::: Records to use :::

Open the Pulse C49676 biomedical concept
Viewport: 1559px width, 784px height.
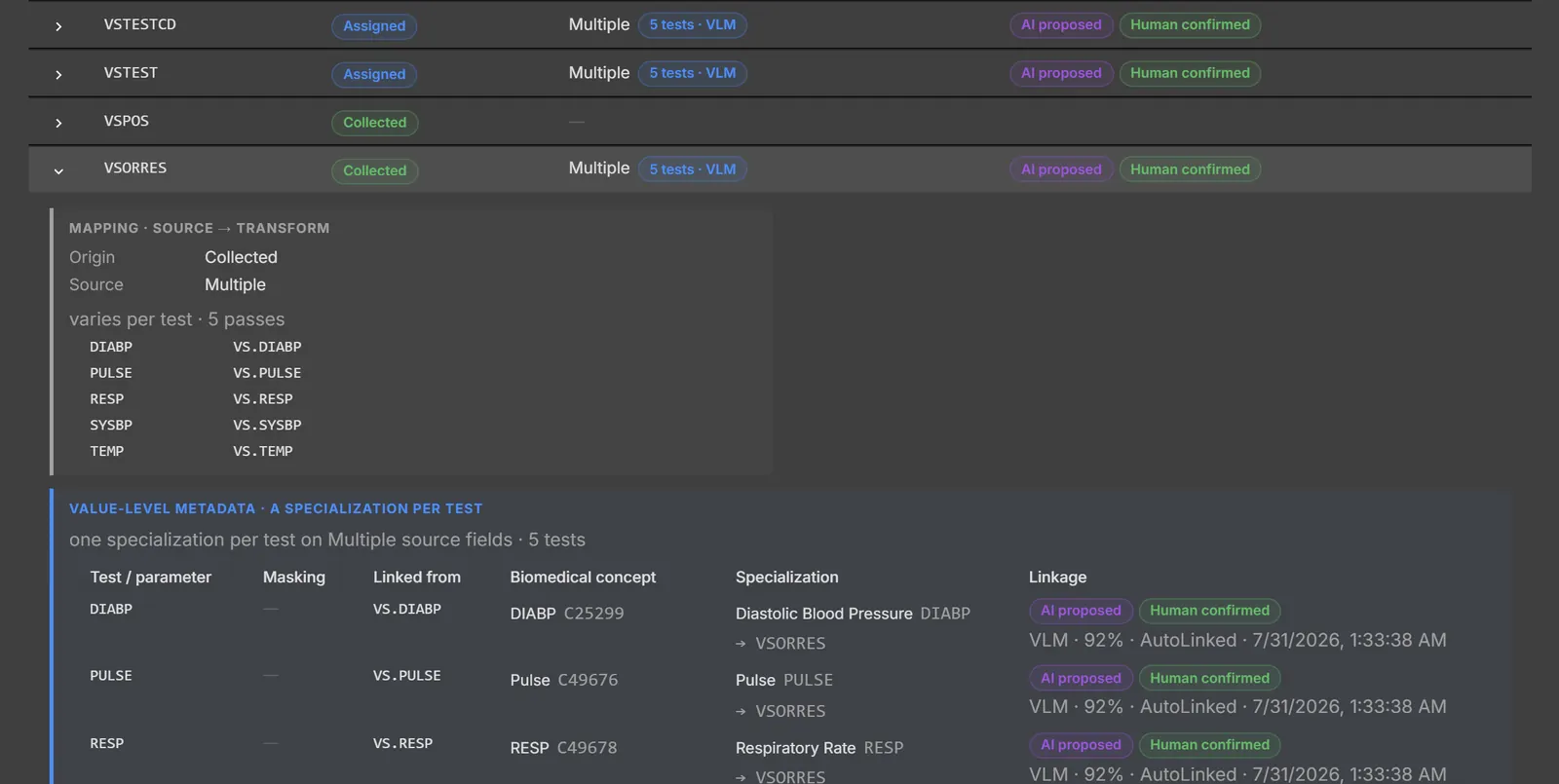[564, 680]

:::
::: Records to use :::

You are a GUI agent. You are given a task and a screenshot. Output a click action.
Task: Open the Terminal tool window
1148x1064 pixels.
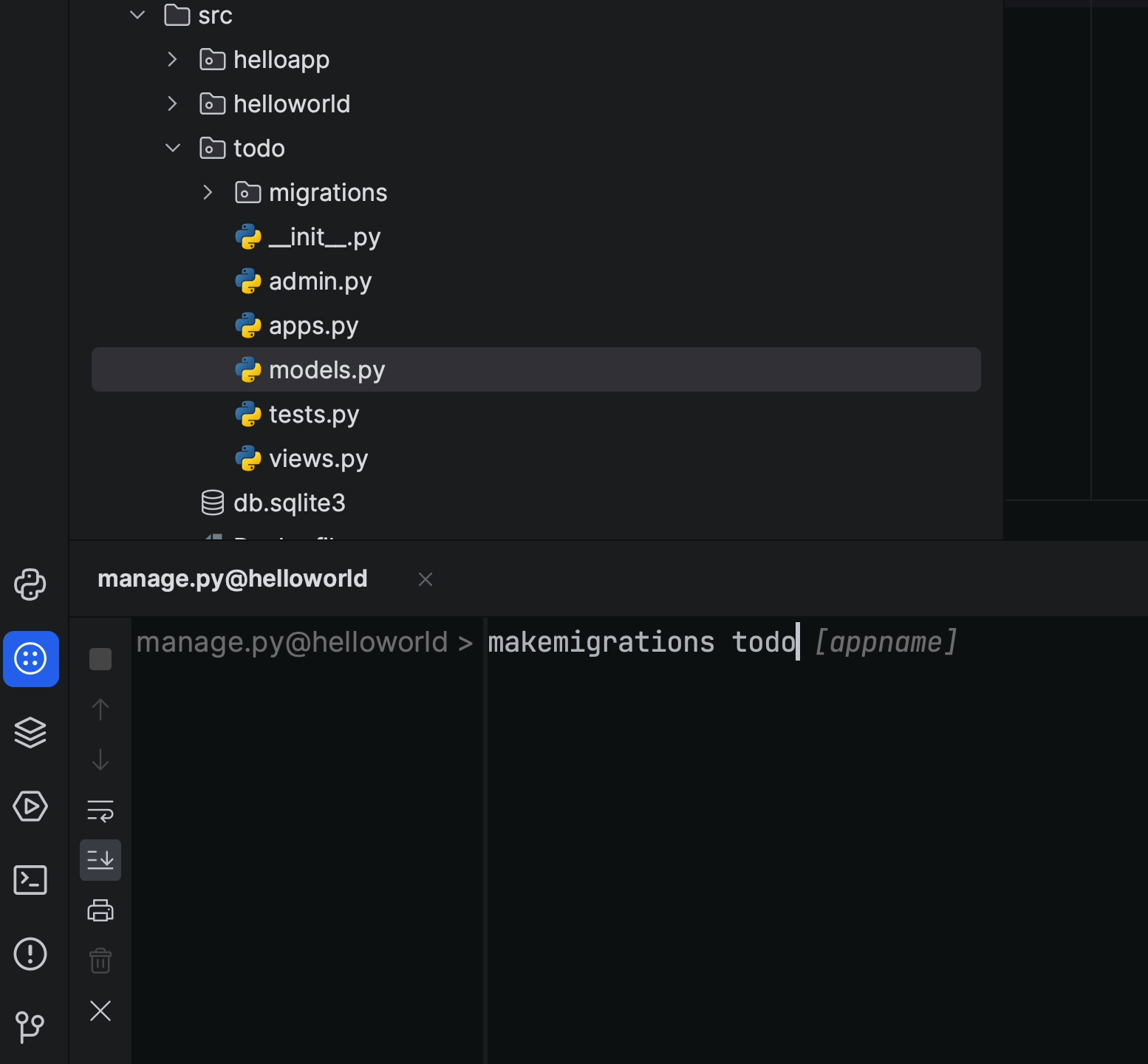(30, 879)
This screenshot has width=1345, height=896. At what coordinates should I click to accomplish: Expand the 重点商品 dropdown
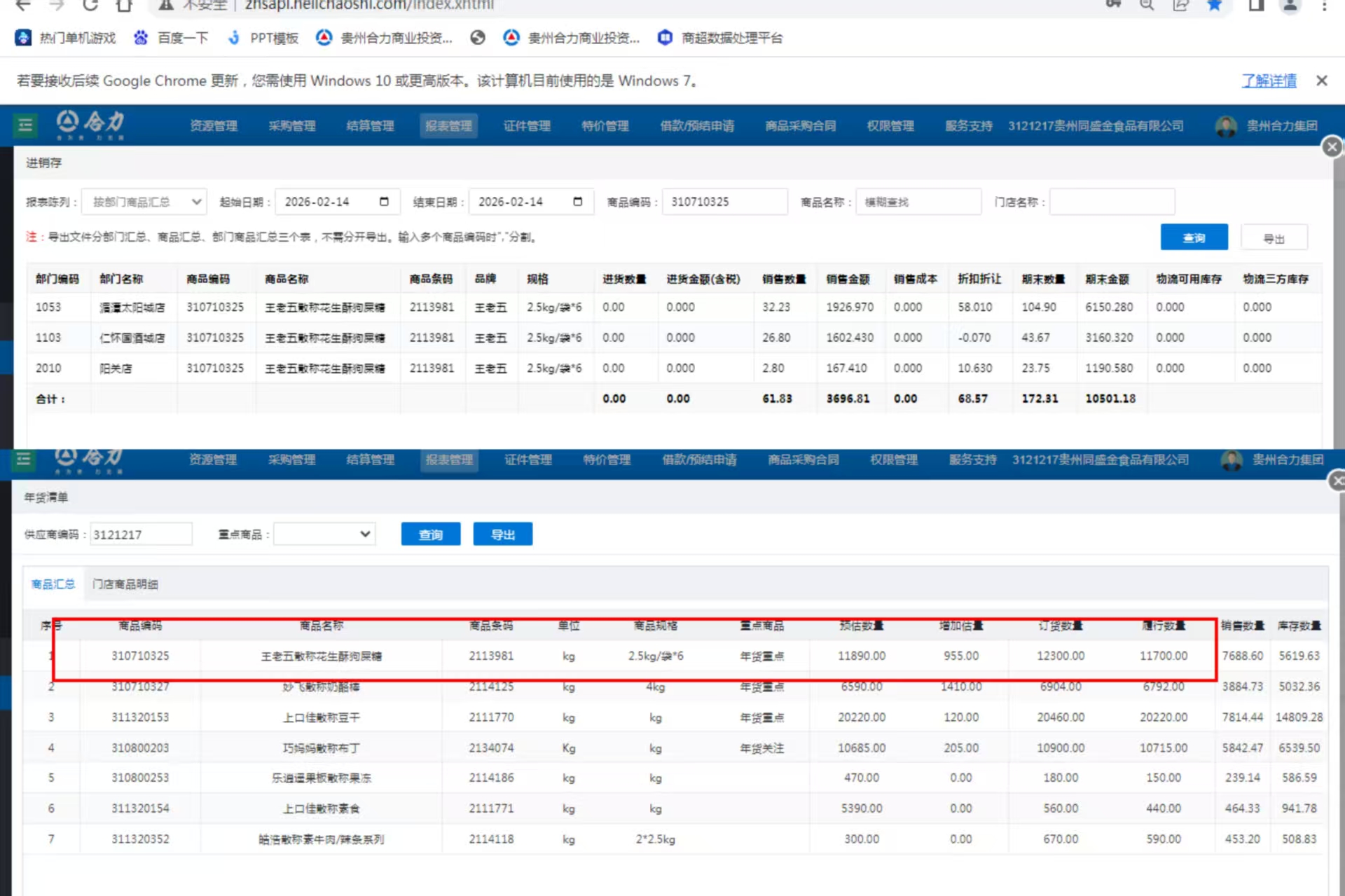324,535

:::

Written problem - Please count the lines in the records above that contain the string "screenshot", treating uppercase and lowercase as different, and reply with only the number.

Problem solution - 2